_Exercise prompt_. Word for word, restate every line from the one with "You are a computer-use" through the end of the records below, both included, and add nothing.
______
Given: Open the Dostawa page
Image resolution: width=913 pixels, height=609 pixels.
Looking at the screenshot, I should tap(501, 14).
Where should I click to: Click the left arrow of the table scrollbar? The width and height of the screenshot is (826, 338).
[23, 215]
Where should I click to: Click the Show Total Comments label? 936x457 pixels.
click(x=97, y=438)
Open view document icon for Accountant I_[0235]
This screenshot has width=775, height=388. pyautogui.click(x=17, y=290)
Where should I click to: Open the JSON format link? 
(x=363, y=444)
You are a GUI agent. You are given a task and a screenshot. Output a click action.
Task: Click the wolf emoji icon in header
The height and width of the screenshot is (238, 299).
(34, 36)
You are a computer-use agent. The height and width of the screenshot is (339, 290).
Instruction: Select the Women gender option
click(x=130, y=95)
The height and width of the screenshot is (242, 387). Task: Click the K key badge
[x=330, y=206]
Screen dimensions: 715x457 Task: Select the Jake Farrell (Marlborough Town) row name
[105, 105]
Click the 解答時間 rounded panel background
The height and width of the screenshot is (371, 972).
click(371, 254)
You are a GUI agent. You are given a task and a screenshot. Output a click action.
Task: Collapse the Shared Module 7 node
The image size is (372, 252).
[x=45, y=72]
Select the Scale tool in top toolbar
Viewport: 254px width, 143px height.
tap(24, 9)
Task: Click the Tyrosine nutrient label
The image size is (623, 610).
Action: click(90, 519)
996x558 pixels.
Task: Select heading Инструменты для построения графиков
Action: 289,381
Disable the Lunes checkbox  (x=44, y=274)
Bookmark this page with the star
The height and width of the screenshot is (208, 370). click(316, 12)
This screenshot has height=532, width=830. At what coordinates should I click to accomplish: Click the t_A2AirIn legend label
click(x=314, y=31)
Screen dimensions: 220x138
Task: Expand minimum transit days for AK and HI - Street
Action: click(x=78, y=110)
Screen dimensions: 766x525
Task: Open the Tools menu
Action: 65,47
______
_Answer section_.
You are a computer-use agent. The height and width of the screenshot is (339, 290).
Instruction: Select the Women gender option
click(x=130, y=95)
The height and width of the screenshot is (242, 387). Task: Click the K key badge
[x=330, y=206]
Screen dimensions: 715x457 Task: Select the Jake Farrell (Marlborough Town) row name
[105, 105]
Click the 解答時間 rounded panel background
The height and width of the screenshot is (371, 972).
click(371, 254)
You are a GUI agent. You are given a task and a screenshot. Output a click action.
Task: Collapse the Shared Module 7 node
The image size is (372, 252).
[x=45, y=72]
Select the Scale tool in top toolbar
Viewport: 254px width, 143px height.
tap(24, 9)
Task: Click the Tyrosine nutrient label
The image size is (623, 610).
Action: click(90, 519)
996x558 pixels.
Task: Select heading Инструменты для построения графиков
Action: 289,381
Disable the Lunes checkbox  (x=44, y=274)
Bookmark this page with the star
The height and width of the screenshot is (208, 370). click(316, 12)
This screenshot has height=532, width=830. At what coordinates should I click to accomplish: Click the t_A2AirIn legend label
click(x=314, y=31)
Screen dimensions: 220x138
Task: Expand minimum transit days for AK and HI - Street
Action: click(x=78, y=110)
Screen dimensions: 766x525
Task: Open the Tools menu
Action: 65,47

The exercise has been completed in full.